> Required action
Everything from the line with "Select False for Question 17" to the last line of the listing must be retyped exactly, both ends included, with the pictures dropped.

** Opening Supplied records block **

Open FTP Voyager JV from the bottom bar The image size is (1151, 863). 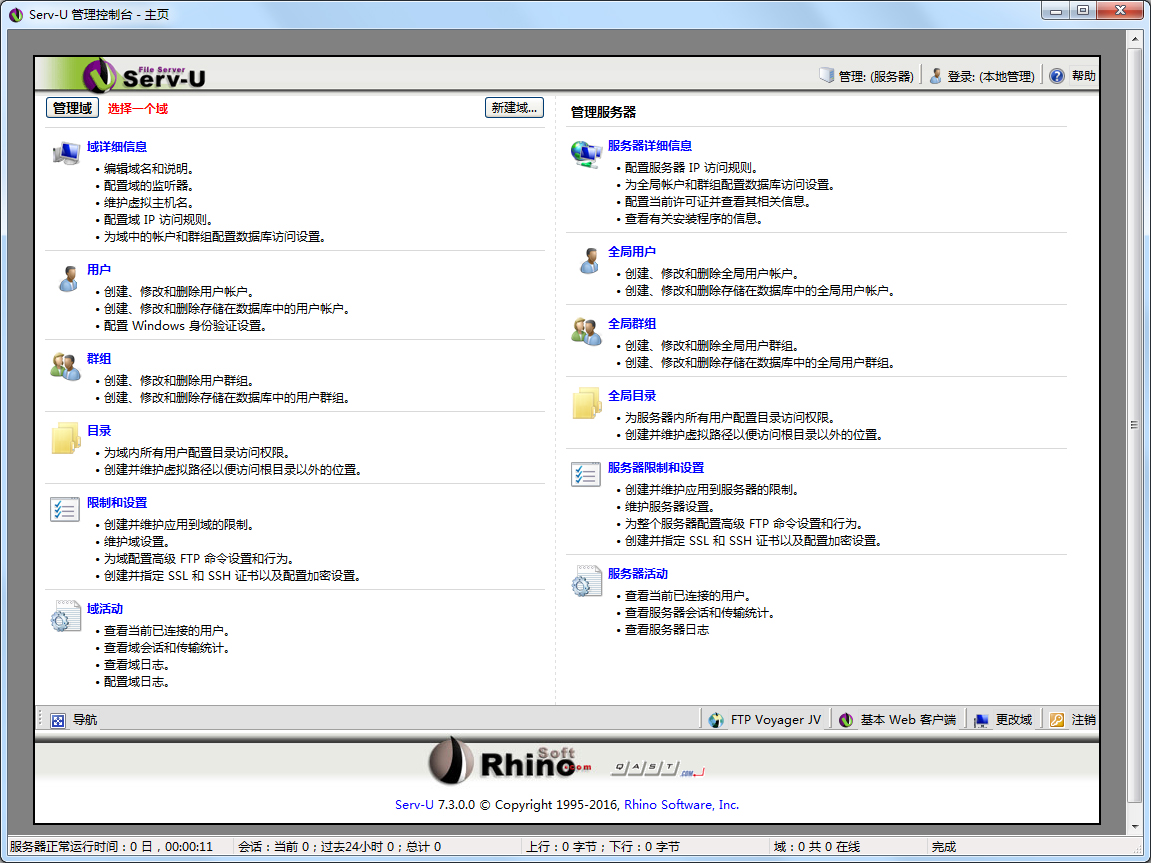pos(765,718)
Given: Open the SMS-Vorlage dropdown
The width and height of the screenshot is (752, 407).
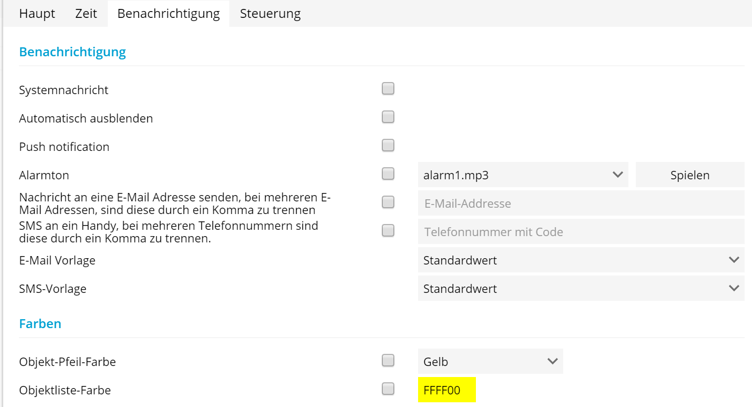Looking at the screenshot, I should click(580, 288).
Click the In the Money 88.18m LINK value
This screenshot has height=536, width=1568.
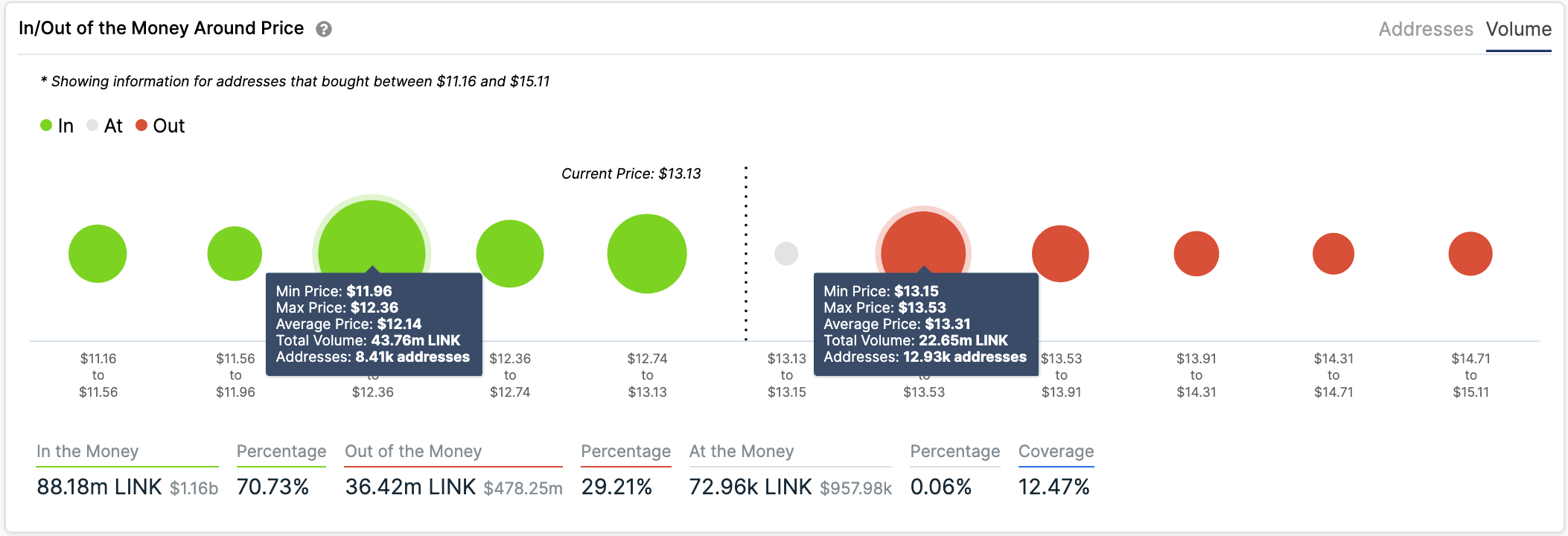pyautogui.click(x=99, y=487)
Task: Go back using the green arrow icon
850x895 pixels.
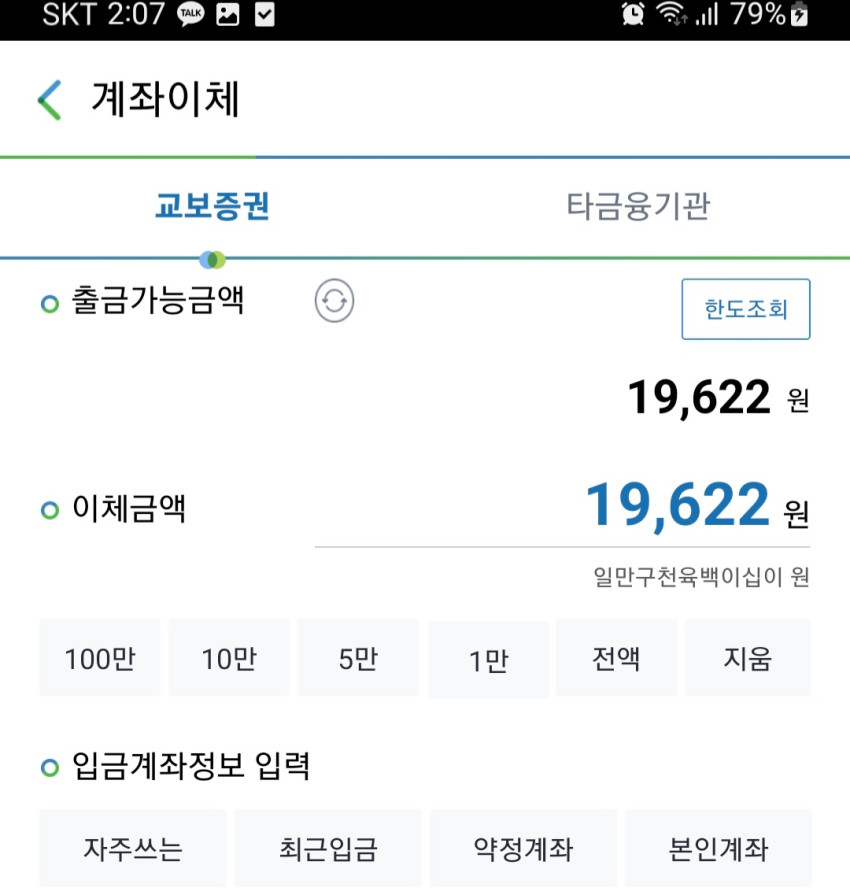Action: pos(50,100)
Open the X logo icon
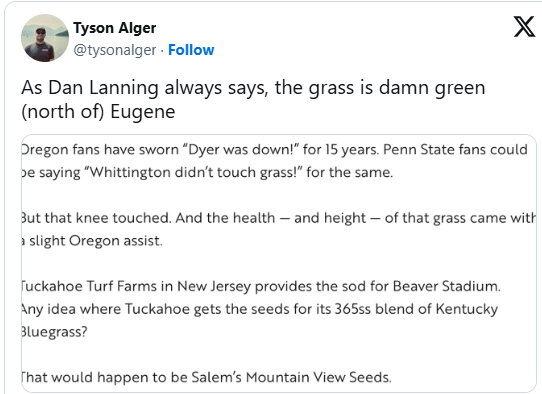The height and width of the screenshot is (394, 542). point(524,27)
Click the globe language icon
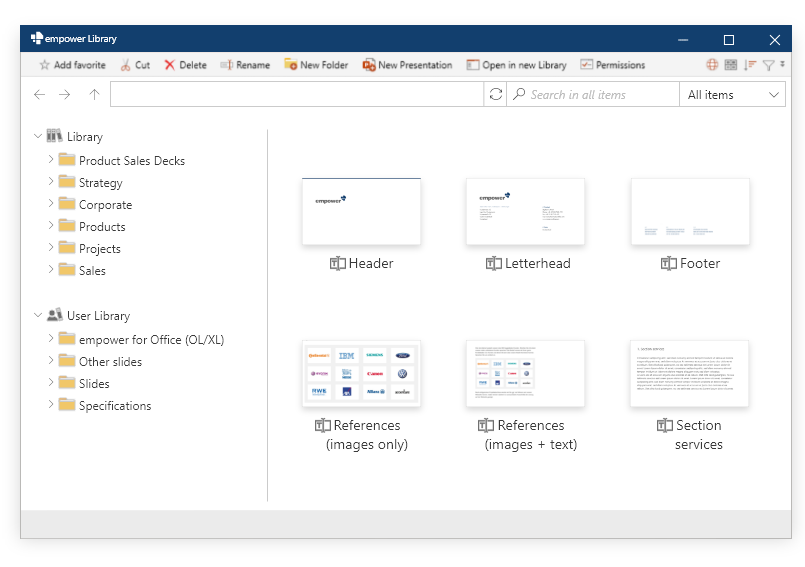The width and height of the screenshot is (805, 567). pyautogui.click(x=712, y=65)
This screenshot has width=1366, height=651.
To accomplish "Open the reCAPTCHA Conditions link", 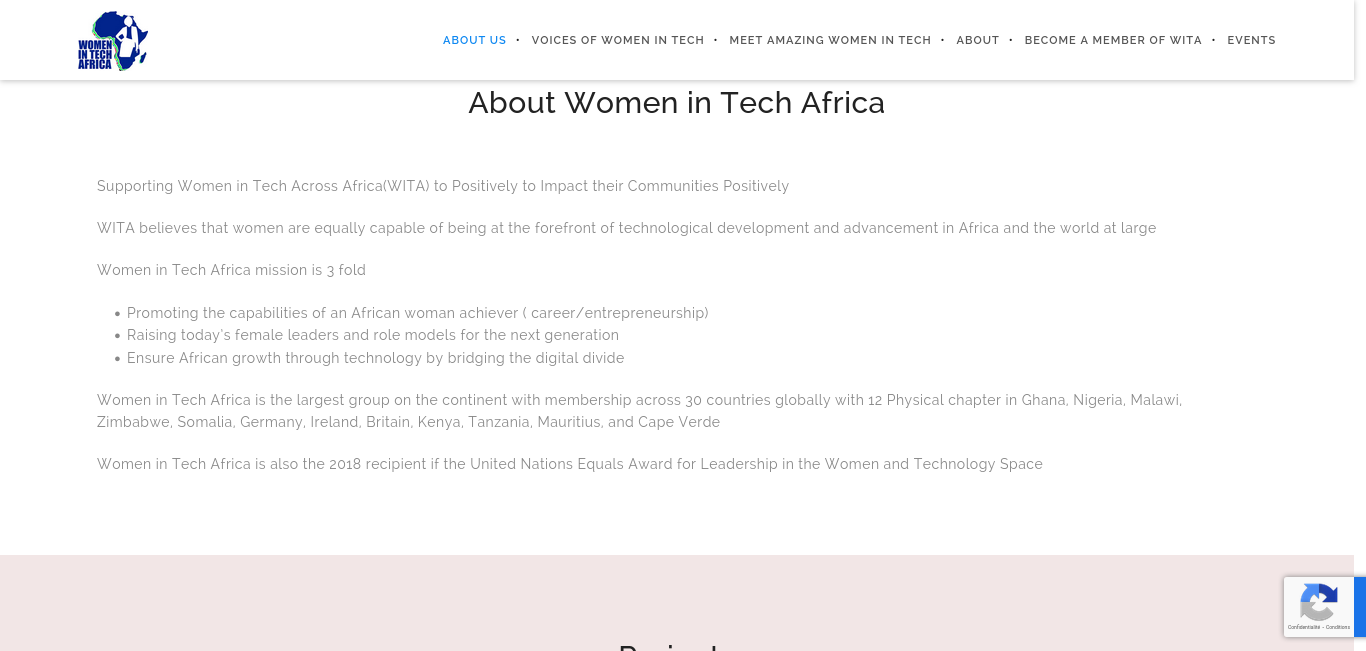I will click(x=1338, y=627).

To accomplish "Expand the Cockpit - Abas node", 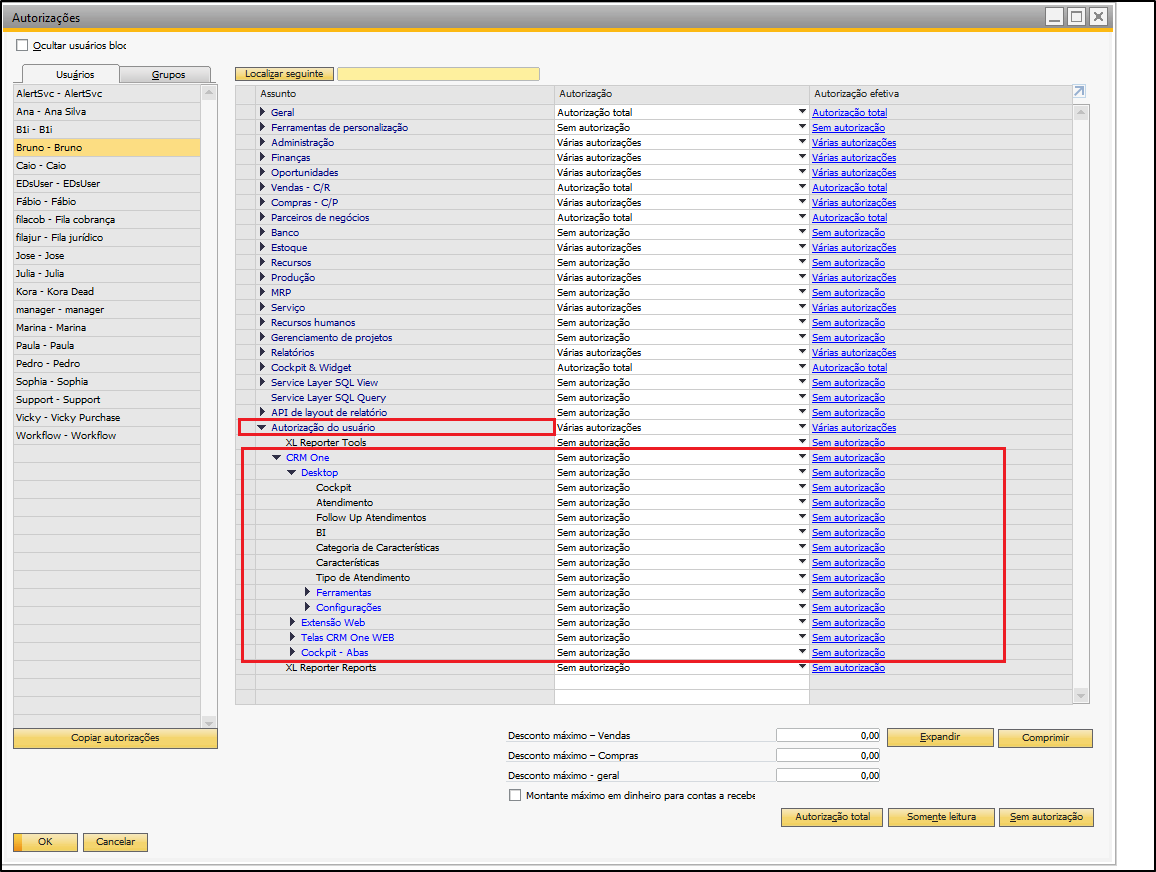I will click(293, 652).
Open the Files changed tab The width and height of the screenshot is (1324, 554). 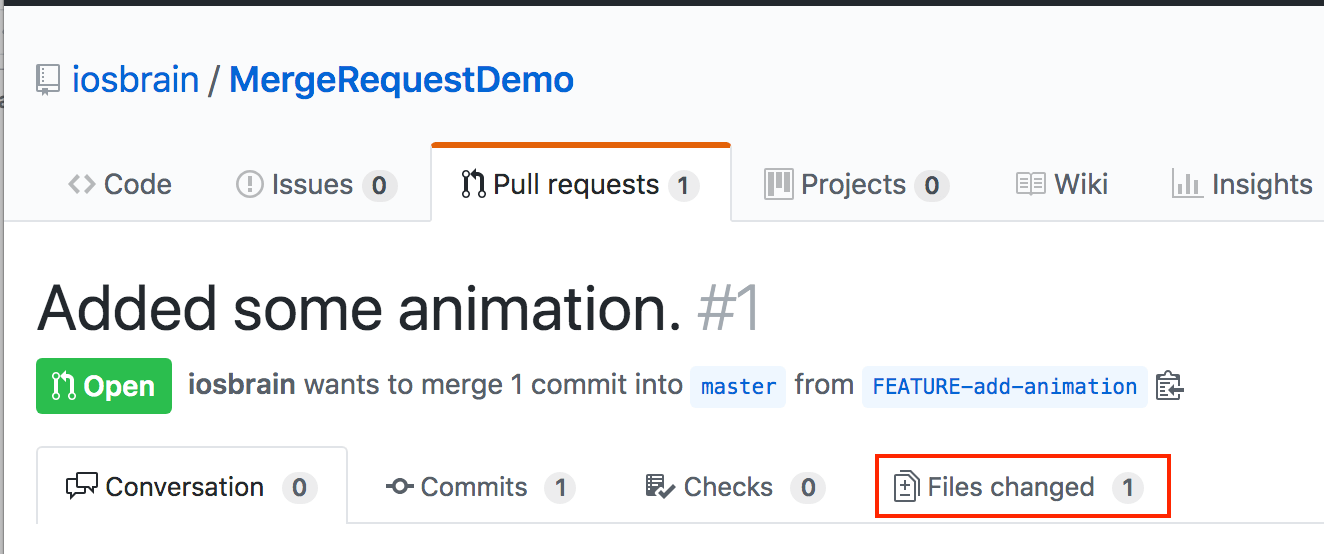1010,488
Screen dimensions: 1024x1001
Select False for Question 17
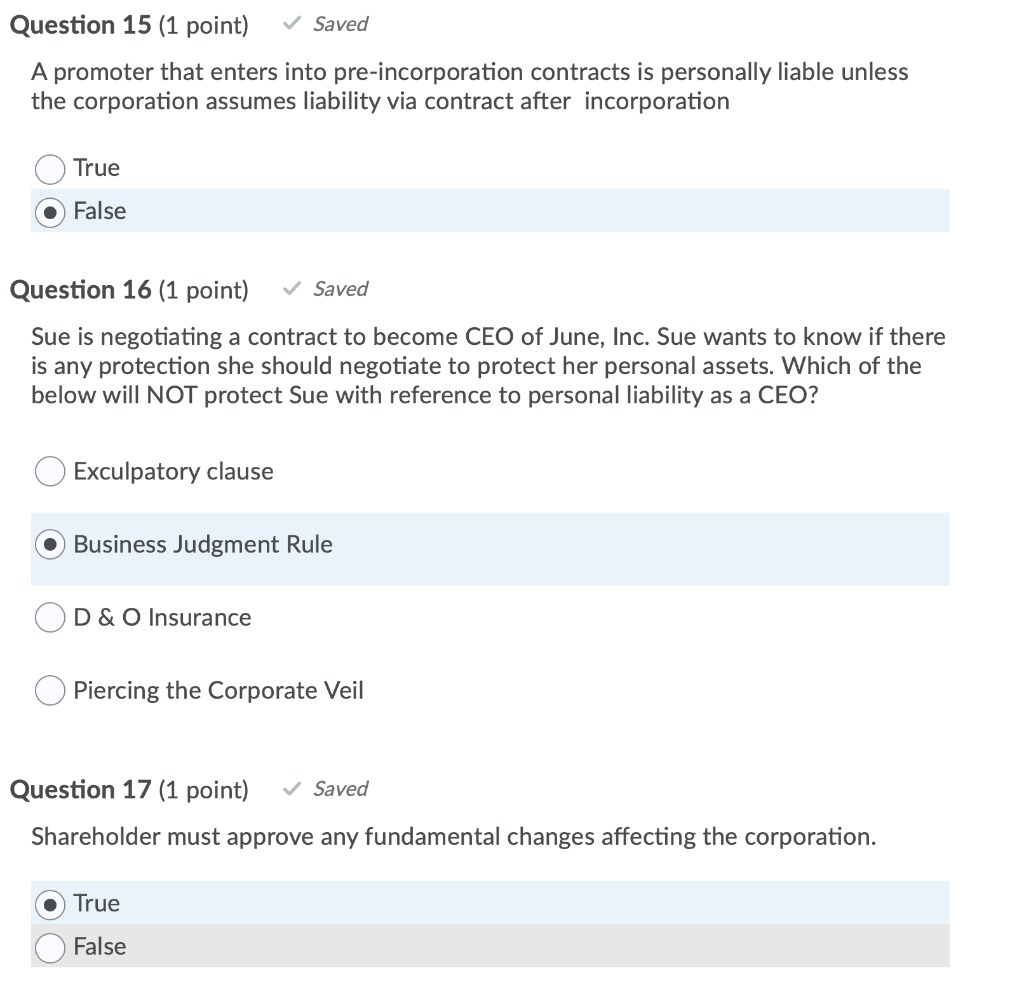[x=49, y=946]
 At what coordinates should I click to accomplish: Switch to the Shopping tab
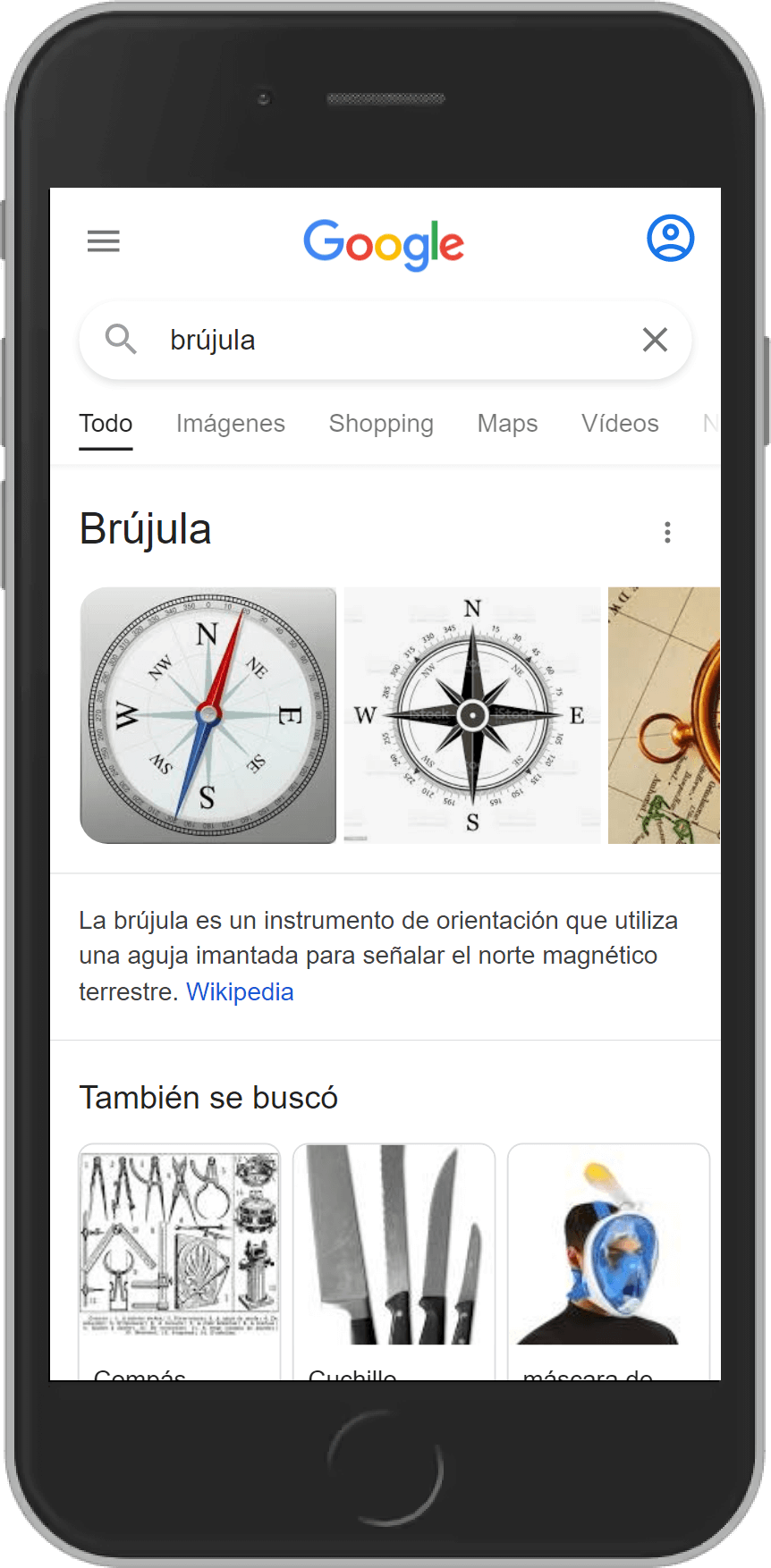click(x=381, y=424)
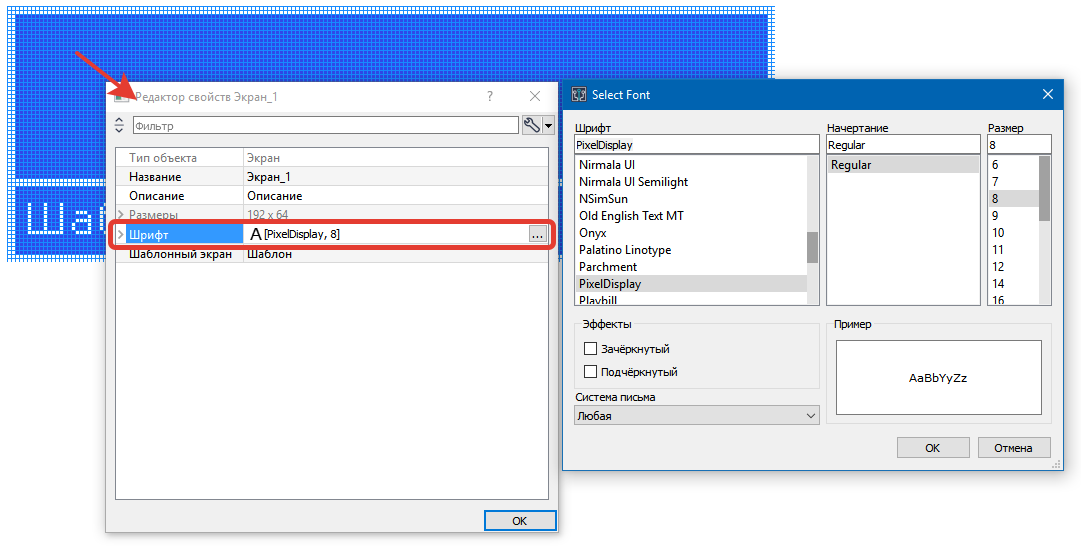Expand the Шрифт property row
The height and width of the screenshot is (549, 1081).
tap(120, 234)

** Closing Supplied records block **

> Solution
Select False for Question 17
[x=49, y=946]
 At what coordinates should I click to accomplish: Switch to the Shopping tab
click(x=381, y=424)
Expand the Шрифт property row
The height and width of the screenshot is (549, 1081).
tap(120, 234)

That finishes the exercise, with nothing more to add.